Pharmacology Antihypertensives #7

Question

The intensive care nurse is caring for a patient who needs a heart transplant and has low cardiac output and severe peripheral edema. Which diuretic should the nurse administer to help achieve fluid balance in this patient?

Answers

  1. Mannitol 0.25g/kg IV over 3 hours
    • Rationale:

      This answer is not correct because mannitol is used to decrease intracranial pressure, not decrease excessive fluid within the body. IV furosemide is most appropriate to restore low cardiac output and decrease fluid and edema.

  2. Furosemide 40 mg IV push over 10 minutes
    • Rationale:

      This answer is correct because furosemide is a diuretic used in conditions, such as when a patient needs a heart transplant and when cardiac output is low, which makes renal perfusion low. Intravenous furosemide is administered in this situation to help reduce the excessive sodium and water in the body and improve cardiac output. The infusion rate of the furosemide IV push should not exceed 4 mg/min, so the nurse infuses 40 mg over 10 minutes or more.

  3. Furosemide 20 mg po
    • Rationale:

      This answer is not correct because furosemide should be administered the IV (not PO) route due to the condition of the patient. The IV route is most appropriate to be able to restore cardiac output quickly.

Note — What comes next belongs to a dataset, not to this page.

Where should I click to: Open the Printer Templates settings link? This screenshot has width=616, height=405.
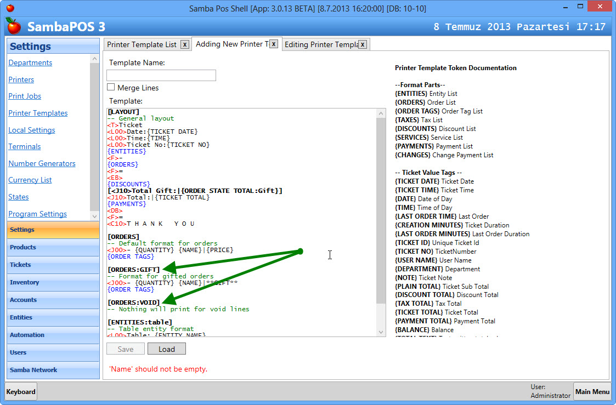(x=38, y=113)
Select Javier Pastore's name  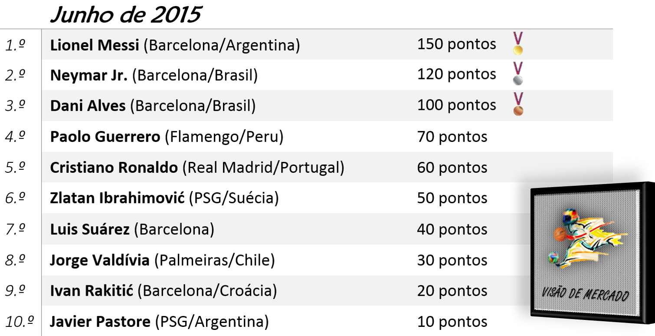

  4. Hydrochlorothiazide 50 mg po
    • Rationale:

      This answer is not correct because hydrochlorothiazide’s dosage is too low and is the oral route. The IV route of furosemide is most appropriate to be able to restore cardiac output quickly.

Overview

Furosemide is a loop diuretic which reduces edema and excessive fluid volume in the body.

Explanation

The correct answer is B. When cardiac output is low, renal perfusion is low, and this signals the sympathetic nervous system to vasoconstrict and to conserve sodium and water. To overcome this problem, the nurse administers furosemide in an IV push, because loop diuretics function in low-cardiac output states. The infusion rate of the furosemide IV push should not exceed 4 mg/min, so the nurse infuses 40 mg over 10 minutes or more. Selection A is incorrect as it is used for decreasing intracranial pressure. Selection C is incorrect since a larger amount of furosemide is needed, and the condition of the client warrants IV route, not oral route. Selection D is incorrect as will not have the intended outcome since it is a lower dose, route is by mouth, and client’s cardiac output requires more aggressive measures. Oral medications will also take longer for action.

Learning Outcomes

Furosemide is a diuretic used in conditions when cardiac output is low, which makes renal perfusion low. Intravenous furosemide is administered to help reduce too much sodium and water in the body and improve cardiac output. The infusion rate of the furosemide IV push should not exceed 4 mg/min. Potassium levels should be monitored in the patient taking furosemide since the medication can cause hypokalemia. Periodic blood levels should be performed to check if the patient is within the normal range of 3.5-5.3 mEq/L.

Test Taking Tip

Always check the patient’s blood pressure and potassium levels when administering furosemide.